Nothing is to be left out; print all the entries exactly.
[[ Extracted entries open ]]
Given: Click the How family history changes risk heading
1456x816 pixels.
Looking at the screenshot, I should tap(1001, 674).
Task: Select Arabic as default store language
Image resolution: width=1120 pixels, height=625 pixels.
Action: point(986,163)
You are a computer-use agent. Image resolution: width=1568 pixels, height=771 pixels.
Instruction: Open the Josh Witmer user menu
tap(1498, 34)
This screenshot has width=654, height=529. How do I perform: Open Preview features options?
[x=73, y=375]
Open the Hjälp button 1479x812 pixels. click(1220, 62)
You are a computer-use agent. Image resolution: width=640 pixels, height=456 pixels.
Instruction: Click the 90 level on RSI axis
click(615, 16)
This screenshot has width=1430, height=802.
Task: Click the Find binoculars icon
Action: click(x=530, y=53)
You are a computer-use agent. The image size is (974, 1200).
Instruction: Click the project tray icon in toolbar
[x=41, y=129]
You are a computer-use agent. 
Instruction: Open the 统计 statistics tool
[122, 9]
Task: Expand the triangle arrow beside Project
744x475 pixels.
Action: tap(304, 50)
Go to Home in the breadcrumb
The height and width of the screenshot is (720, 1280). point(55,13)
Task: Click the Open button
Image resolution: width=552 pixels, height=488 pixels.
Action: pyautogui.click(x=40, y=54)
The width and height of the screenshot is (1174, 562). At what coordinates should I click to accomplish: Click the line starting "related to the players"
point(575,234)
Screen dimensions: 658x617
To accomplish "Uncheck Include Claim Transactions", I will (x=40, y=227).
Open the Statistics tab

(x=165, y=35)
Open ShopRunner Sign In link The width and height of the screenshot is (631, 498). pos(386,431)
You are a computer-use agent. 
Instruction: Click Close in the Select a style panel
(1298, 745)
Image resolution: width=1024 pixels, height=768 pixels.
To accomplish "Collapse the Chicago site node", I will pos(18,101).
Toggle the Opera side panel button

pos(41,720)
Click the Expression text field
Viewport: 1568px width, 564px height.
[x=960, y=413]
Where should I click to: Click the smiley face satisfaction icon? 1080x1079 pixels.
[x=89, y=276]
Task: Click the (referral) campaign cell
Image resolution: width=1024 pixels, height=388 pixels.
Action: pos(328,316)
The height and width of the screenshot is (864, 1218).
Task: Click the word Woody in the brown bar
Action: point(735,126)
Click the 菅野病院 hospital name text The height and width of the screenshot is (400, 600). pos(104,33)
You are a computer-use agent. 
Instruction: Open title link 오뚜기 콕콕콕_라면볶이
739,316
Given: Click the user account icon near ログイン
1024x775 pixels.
[[ Extracted entries closed ]]
Answer space:
Given: Click the How family history changes risk heading
1456x816 pixels.
Looking at the screenshot, I should tap(1001, 674).
Task: Select Arabic as default store language
Image resolution: width=1120 pixels, height=625 pixels.
Action: point(986,163)
You are a computer-use agent. Image resolution: width=1568 pixels, height=771 pixels.
Instruction: Open the Josh Witmer user menu
tap(1498, 34)
This screenshot has width=654, height=529. How do I perform: Open Preview features options?
[x=73, y=375]
Open the Hjälp button 1479x812 pixels. click(1220, 62)
You are a computer-use agent. Image resolution: width=640 pixels, height=456 pixels.
Instruction: Click the 90 level on RSI axis
click(615, 16)
This screenshot has width=1430, height=802.
Task: Click the Find binoculars icon
Action: click(x=530, y=53)
You are a computer-use agent. The image size is (974, 1200).
Instruction: Click the project tray icon in toolbar
[x=41, y=129]
You are a computer-use agent. 
Instruction: Open the 统计 statistics tool
[122, 9]
Task: Expand the triangle arrow beside Project
744x475 pixels.
Action: tap(304, 50)
Go to Home in the breadcrumb
The height and width of the screenshot is (720, 1280). point(55,13)
Task: Click the Open button
Image resolution: width=552 pixels, height=488 pixels.
Action: pyautogui.click(x=40, y=54)
The width and height of the screenshot is (1174, 562). At what coordinates should I click to accomplish: Click the line starting "related to the players"
point(575,234)
Screen dimensions: 658x617
To accomplish "Uncheck Include Claim Transactions", I will (x=40, y=227).
Open the Statistics tab

(x=165, y=35)
Open ShopRunner Sign In link The width and height of the screenshot is (631, 498). pos(386,431)
You are a computer-use agent. 
Instruction: Click Close in the Select a style panel
(1298, 745)
Image resolution: width=1024 pixels, height=768 pixels.
To accomplish "Collapse the Chicago site node", I will pos(18,101).
Toggle the Opera side panel button

pos(41,720)
Click the Expression text field
Viewport: 1568px width, 564px height.
[x=960, y=413]
Where should I click to: Click the smiley face satisfaction icon? 1080x1079 pixels.
[x=89, y=276]
Task: Click the (referral) campaign cell
Image resolution: width=1024 pixels, height=388 pixels.
Action: pos(328,316)
The height and width of the screenshot is (864, 1218).
Task: Click the word Woody in the brown bar
Action: point(735,126)
Click the 菅野病院 hospital name text The height and width of the screenshot is (400, 600). pos(104,33)
You are a computer-use agent. 
Instruction: Open title link 오뚜기 콕콕콕_라면볶이
739,316
Given: Click the user account icon near ログイン
1024x775 pixels.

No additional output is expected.